The difference between a job and a vocation is that the former is what we do simply to get paid. The latter is what we do because it is the expression of who we are. The idea of a calling to be a priest is the realisation of this ministry as the expression of an individual’s soul. Gerhard Hughes, God of Surprises, describes this soul’s work, ‘when our job loves us back.’ The job loves us back when we find fulfilment in the work that we do. Work both expresses and nurtures the soul.
We can know when we have been nurturing our soul and it has found expression. I know it when I look at the plumbing job, or the carpentry, I have just completed, and say to myself, ‘Look what I have done, and it is marvellous in our eyes.’ I have to confess I return to it until I have completed the next task and have another wondrous look.

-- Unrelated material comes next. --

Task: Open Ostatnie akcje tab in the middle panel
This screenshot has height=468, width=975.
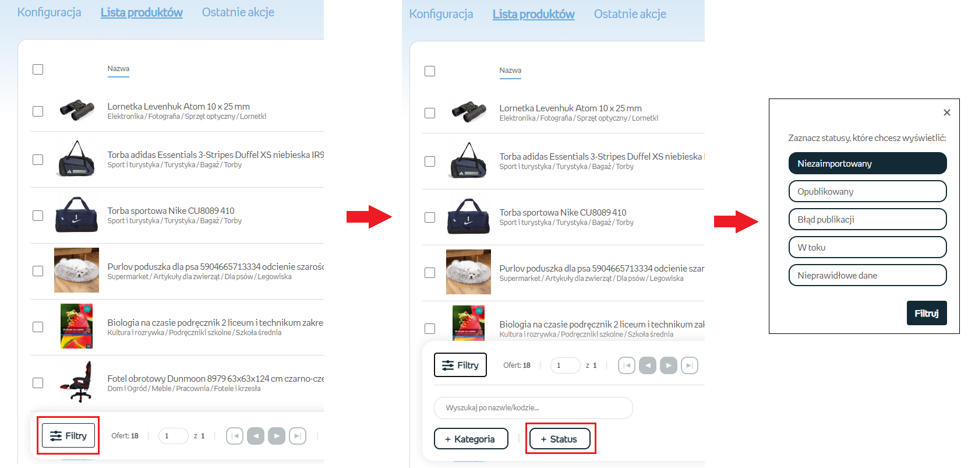Action: (x=630, y=14)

If this understanding of joy coming from the fulfilled soul is correct, it is not surprising that the biblical idea of healing and salvation have the same meaning. Acknowledging the pain and struggle of depression, perhaps we can even think of depression, not as a problem to be cured, but as the process of the soul trying to heal itself.

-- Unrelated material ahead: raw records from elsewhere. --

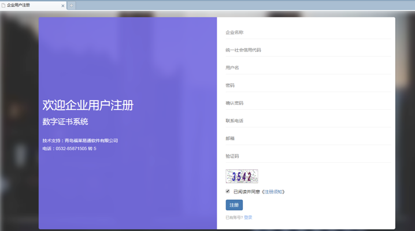The width and height of the screenshot is (415, 231).
Task: Click the 邮箱 input field
Action: tap(307, 139)
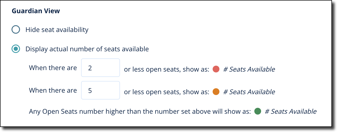Click "When there are" before the 2 field
Image resolution: width=337 pixels, height=132 pixels.
53,68

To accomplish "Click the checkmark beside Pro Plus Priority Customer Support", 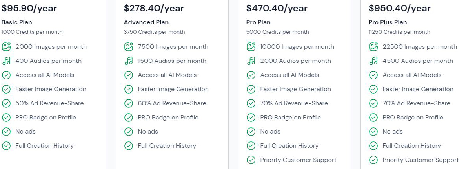I will pos(373,160).
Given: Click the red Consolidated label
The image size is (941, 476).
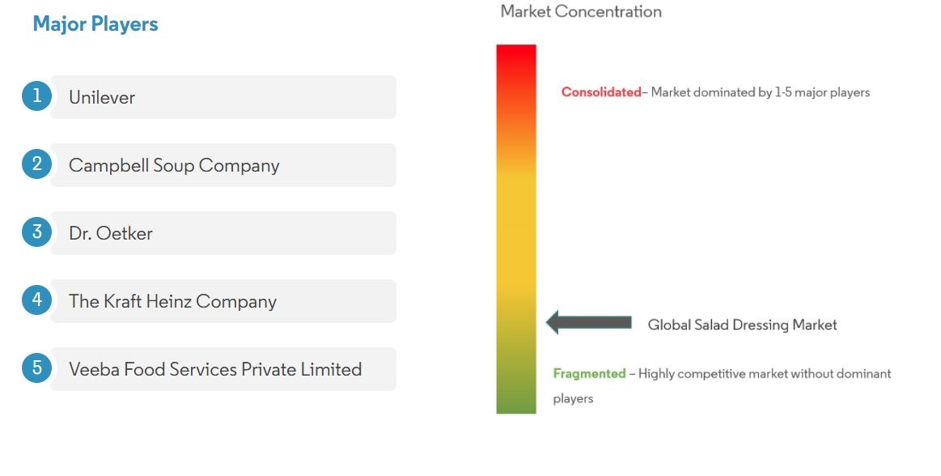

In my present single and monastic, wilderness lifestyle I am realising my own personal psychology and I am actually enjoying finding myself fulfilled (the duality of that phrase is not accidental). The work I realise I am undertaking is soul work. By undertaking the work of nurturing our soul we can find the everlasting joy that carries us through the easy times and the hard times even though it is sometimes the hard times that send us into the wilderness.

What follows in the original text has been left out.